#include <LELInterface.h>

Public Member Functions
virtual	~LELInterface ()
	Virtual destructor. More...

virtual void	eval (LELArray< T > &result, const Slicer &section) const =0
	Evaluate the expression and fill the result array. More...

virtual void	evalRef (LELArrayRef< T > &result, const Slicer &section) const

virtual LELScalar< T >	getScalar () const =0
	Get the result of a scalar subexpression. More...

LELArray< T >	getArray () const
	Get the result of an array subexpression. More...

virtual Bool	prepareScalarExpr ()=0
	Do further preparations (e.g. More...

Bool	isScalar () const
	Is the result of evaluating this expression a scalar ? More...

const IPosition &	shape () const
	Get the shape of the expression result. More...

const LELAttribute &	getAttribute () const
	Get expression attribute. More...

virtual String	className () const =0
	Get class name. More...

virtual Bool	lock (FileLocker::LockType, uInt nattempts)
	Handle locking/syncing of the parts of a lattice expression. More...

virtual void	unlock ()

virtual Bool	hasLock (FileLocker::LockType) const

virtual void	resync ()

Static Public Member Functions
static Bool	replaceScalarExpr (CountedPtr< LELInterface< T > > &expr)
	If the given expression is a valid scalar, replace it by its result.
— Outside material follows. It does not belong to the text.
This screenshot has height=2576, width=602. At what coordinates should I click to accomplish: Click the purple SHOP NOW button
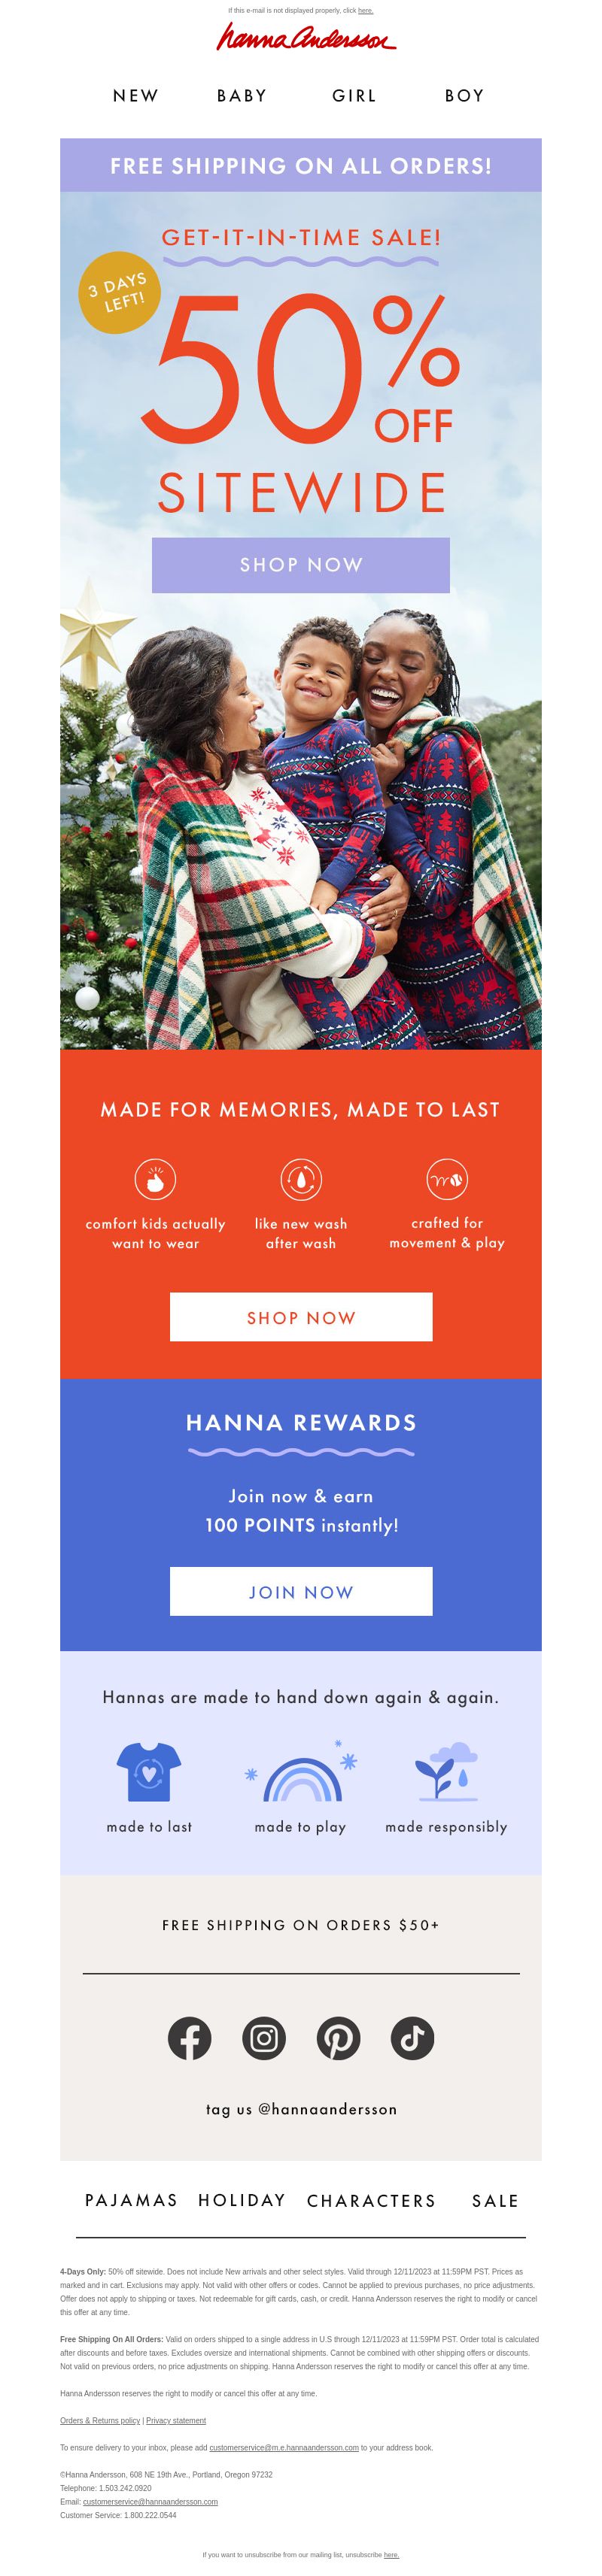click(301, 565)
More...

Protected Member Functions
void	setAttr (const LELAttribute &attrib)
	Set the expression attributes of this object. More...

Private Attributes
LELAttribute	attr_p

Detailed Description

template<class T>
class casacore::LELInterface< T >

This base class provides the interface for Lattice expressions

Intended use:

Internal

Review Status

Date Reviewed:: yyyy/mm/dd

Prerequisite

Etymology

The name means "Lattice Expression Language Interface". This class provides the declaration for the interface for classes that are to provide Lattice expression computational functionality

Synopsis

This class is part of the Letter/envelope scheme which enables the C++ programmer to write mathematical expressions involving Lattices. The envelope class LatticeExpr invokes the bridge class LatticeExprNode. LatticeExprNode activates the letter classes which provide the real functionality.

A description of the implementation details of these classes can be found in Note 216

This class, LELInterface, is the abstract base class for all of the letter classes. Its purpose is to declare the interface inherited by all of its derived classes which are used polymorphically. The derived classes offer the functionality to create and evaluate the expression tree that results from the compiler parsing the expression.
For example, these derived classes are activated by LatticeExprNode to handle operations like reading pixels from a Lattice, applying binary operations to Lattices, applying mathematical functions to Lattices and so on.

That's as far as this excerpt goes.